I did not end up going this route because…

• it’s just a little weird to have “bad events” inserted as an event,
• schema violation events have a lot of properties and I did not want to pollute my event table’s namespace (mostly personal preference; you also can’t have more than 10.000 columns in a single BigQuery table, but that’s a lot), but mostly
• I wanted to avoid the possibility of bad events getting stuck in a loop (collector > enrichment > bad rows > function > collector > …).

As I didn’t try this approach, it may or may not “just work”. If you do try this, please share your findings in the comments!

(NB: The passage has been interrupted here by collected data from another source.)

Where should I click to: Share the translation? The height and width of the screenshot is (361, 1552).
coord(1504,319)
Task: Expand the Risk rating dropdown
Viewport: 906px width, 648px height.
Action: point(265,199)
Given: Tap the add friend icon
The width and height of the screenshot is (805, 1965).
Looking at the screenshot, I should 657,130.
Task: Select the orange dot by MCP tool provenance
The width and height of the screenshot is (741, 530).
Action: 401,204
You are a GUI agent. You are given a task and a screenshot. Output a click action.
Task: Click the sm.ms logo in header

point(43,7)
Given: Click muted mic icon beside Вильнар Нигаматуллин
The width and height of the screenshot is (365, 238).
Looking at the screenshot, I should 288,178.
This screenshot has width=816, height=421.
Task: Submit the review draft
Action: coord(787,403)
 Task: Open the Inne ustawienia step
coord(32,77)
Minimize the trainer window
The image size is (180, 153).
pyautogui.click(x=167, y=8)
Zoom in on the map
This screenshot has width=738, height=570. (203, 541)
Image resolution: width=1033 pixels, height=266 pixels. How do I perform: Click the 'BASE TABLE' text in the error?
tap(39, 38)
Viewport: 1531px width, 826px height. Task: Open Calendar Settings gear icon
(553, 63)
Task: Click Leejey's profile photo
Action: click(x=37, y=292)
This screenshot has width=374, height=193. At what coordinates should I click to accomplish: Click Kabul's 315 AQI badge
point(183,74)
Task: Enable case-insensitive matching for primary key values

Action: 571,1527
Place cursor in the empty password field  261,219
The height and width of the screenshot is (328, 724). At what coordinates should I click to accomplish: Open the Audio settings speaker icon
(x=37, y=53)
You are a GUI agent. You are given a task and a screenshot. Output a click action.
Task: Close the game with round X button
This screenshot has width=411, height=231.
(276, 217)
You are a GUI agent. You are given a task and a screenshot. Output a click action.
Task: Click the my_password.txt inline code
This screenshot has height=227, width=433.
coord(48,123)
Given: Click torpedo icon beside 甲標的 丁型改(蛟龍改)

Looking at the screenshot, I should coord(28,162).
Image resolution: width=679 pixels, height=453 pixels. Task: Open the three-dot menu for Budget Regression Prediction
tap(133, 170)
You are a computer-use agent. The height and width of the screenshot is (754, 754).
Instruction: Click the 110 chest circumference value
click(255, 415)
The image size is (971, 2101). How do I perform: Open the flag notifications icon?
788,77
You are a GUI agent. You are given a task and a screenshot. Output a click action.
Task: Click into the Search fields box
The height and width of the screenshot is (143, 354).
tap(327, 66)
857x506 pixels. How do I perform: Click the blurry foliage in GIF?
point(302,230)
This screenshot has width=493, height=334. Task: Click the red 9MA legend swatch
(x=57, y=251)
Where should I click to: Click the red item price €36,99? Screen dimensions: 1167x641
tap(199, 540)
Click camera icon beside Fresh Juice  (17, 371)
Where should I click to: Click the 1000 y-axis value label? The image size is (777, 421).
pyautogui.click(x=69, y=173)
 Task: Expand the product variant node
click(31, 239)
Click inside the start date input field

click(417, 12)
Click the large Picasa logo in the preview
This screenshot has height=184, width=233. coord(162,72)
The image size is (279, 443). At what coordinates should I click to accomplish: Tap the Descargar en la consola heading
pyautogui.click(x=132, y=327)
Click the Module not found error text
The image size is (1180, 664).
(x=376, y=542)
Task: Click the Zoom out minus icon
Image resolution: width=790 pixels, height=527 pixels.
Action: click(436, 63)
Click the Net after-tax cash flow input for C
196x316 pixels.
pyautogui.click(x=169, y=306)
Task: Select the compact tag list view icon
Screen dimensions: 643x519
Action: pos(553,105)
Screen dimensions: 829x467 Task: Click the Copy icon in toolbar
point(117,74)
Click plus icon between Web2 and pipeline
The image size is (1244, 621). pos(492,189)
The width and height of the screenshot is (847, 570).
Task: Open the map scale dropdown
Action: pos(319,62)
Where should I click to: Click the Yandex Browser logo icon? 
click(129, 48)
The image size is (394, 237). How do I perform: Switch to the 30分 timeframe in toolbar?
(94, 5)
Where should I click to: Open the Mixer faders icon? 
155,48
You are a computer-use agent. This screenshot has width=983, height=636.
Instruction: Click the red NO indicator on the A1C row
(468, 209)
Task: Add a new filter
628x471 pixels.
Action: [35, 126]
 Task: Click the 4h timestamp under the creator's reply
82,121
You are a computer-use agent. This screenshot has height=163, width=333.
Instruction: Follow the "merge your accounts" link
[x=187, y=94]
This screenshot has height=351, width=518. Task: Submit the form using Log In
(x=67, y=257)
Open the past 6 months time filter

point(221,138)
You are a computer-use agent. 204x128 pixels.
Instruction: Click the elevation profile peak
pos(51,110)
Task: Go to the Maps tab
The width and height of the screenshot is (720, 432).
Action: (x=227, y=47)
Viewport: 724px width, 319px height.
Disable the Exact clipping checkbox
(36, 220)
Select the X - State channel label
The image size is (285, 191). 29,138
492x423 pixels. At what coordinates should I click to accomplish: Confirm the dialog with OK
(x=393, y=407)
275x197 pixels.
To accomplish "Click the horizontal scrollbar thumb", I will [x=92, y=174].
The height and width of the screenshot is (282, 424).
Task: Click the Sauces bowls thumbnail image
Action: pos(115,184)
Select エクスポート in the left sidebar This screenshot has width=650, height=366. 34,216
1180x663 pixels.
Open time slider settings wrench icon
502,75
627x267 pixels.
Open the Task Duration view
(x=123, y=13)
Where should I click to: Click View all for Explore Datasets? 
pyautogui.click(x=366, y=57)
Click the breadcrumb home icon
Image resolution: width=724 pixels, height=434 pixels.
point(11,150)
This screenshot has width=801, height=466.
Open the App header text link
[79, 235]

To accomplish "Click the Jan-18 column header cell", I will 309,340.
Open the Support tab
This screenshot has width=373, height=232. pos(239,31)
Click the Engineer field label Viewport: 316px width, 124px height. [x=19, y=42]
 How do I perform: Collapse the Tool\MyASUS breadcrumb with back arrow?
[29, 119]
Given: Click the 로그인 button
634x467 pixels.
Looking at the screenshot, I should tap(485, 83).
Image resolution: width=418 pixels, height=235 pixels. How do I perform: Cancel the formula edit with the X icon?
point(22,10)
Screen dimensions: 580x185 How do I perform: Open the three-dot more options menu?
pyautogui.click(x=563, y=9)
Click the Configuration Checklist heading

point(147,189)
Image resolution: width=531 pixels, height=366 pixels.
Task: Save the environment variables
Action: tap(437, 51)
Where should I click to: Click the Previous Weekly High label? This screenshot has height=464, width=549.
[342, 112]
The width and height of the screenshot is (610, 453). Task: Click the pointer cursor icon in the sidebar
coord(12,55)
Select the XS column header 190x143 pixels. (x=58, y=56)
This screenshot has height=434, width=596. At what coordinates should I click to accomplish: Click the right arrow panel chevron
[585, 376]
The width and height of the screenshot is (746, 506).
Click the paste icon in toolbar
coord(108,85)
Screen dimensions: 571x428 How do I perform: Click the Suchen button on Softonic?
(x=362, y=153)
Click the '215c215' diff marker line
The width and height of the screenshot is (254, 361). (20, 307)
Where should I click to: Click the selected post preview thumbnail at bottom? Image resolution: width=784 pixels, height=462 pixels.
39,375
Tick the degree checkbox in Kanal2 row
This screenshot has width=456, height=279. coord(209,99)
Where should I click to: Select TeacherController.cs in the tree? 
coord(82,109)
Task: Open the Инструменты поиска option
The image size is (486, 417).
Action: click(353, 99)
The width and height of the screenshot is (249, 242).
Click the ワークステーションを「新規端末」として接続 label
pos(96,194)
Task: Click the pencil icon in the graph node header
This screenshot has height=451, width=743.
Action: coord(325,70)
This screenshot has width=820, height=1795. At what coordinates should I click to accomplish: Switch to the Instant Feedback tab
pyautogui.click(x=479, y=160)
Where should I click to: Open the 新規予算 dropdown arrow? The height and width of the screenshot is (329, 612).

Ingesting bad events using a Cloud Function

An alternative way is to register a Cloud Function as a subscriber to your bad rows topic, and have it insert a “bad row”-row into BigQuery directly. This approach, which I opted for, involves two steps. First, create a table with a schema appropriate for storing schema violations. Then, write the cloud function that “streaming inserts” events into your newly created table.

Defining a table schema

Using the schema violation’s schema to generate a BigQuery table schema

Creating a table for storing schema violations “from scratch” is tricky, as the schema of schema violations is quite convoluted (can you feel semantic satiation kicking in already?). Luckily, in cases like this one, there’s often great work done by others that can alleviate the pain.

Note: Since doing this, I’ve learned that there’s a Snowplow Incubator project with BigQuery bad row schema definitions. It contains schemata not only for schema violation events but also other bad row events. However, in these schemata, useful polymorphic fields like failure.error are missing. As it’s an Incubator project it might also disappear at some point. I’m keeping the explanation below, as I think it’s still useful.

The following tools made creating a BigQuery table schema from a JSON schema a relative breeze:

1. De-reference the schema violation’s schema using json-dereference-cli (courtesy of David Calley).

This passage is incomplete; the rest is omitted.